## Problem requirements
Your task is to write out the entire listing exactly, omitting its pictures.

•••••

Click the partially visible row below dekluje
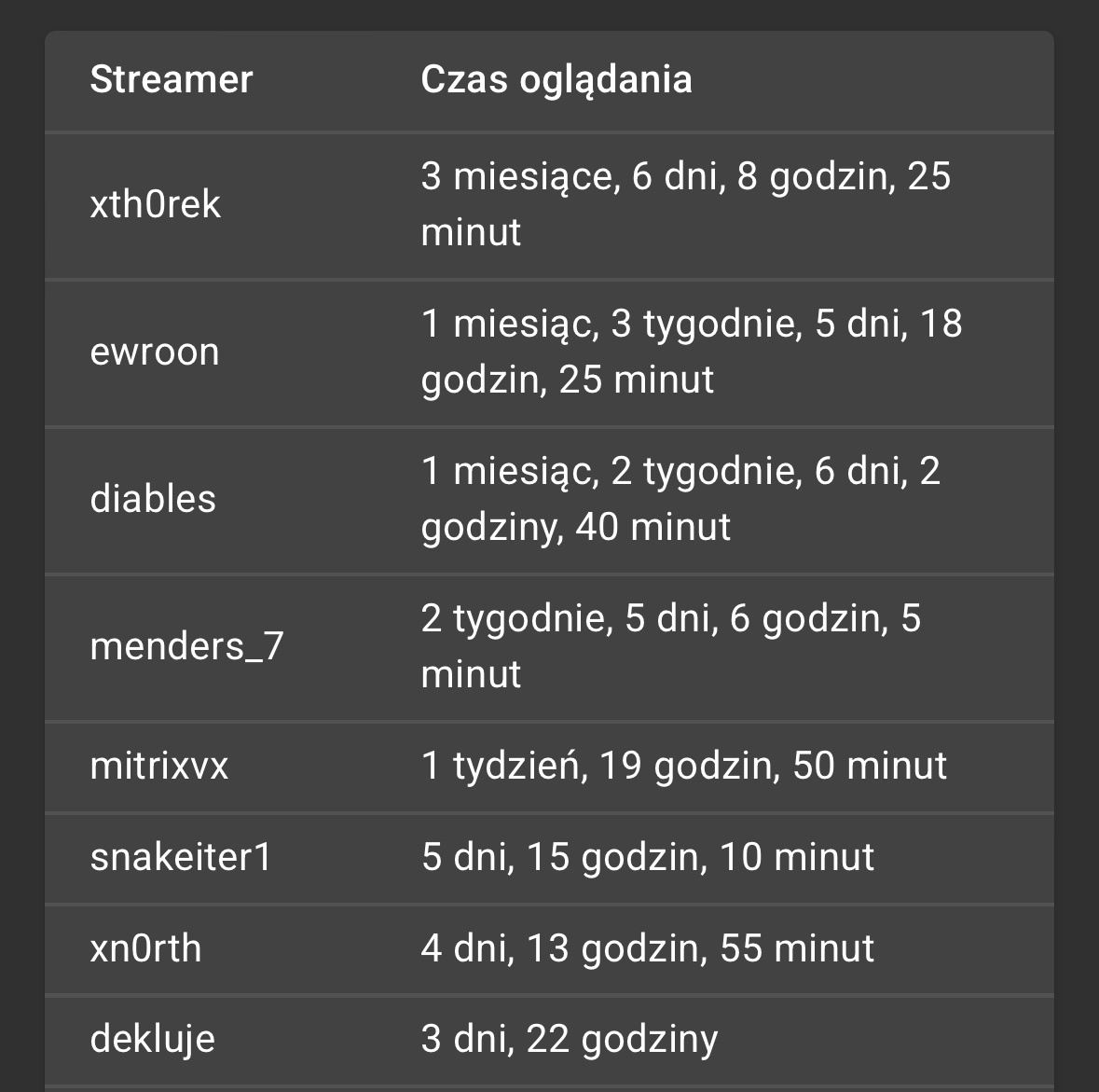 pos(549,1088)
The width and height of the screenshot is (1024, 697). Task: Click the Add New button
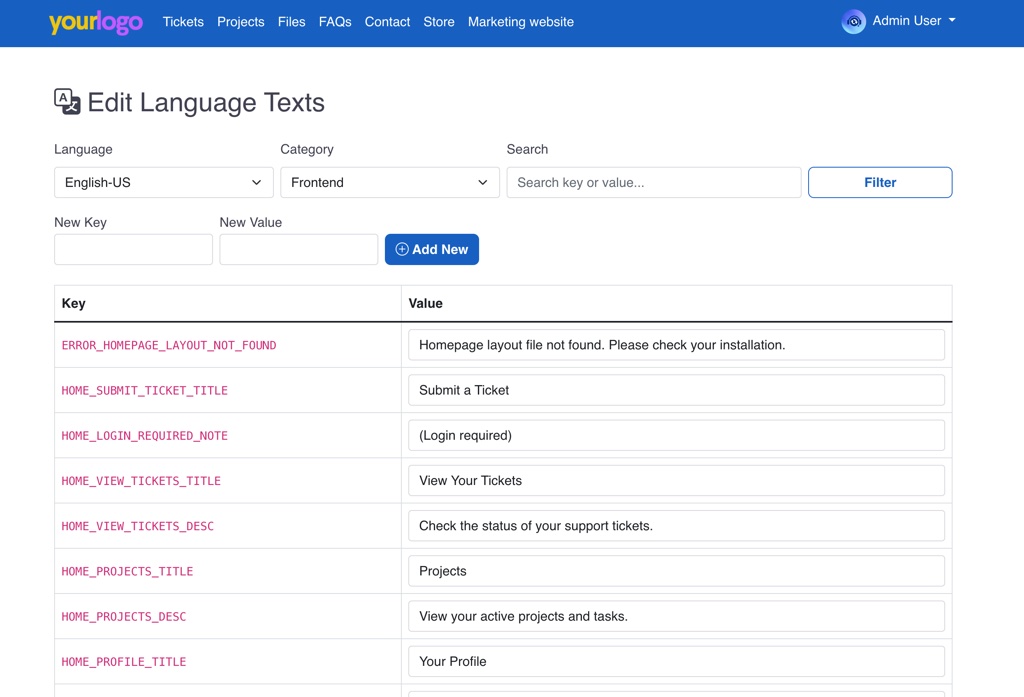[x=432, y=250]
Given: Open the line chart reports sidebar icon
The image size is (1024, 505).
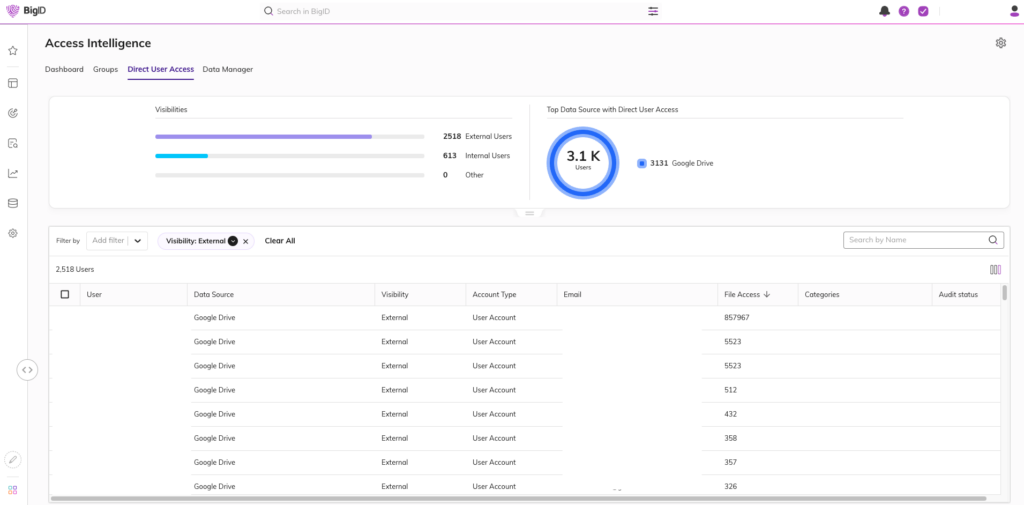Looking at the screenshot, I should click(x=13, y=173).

•••••

## The completed task
Click the partially visible row below dekluje
 pos(549,1088)
The width and height of the screenshot is (1024, 697). Task: Click the Add New button
[x=432, y=250]
Given: Open the line chart reports sidebar icon
The image size is (1024, 505).
Looking at the screenshot, I should click(x=13, y=173).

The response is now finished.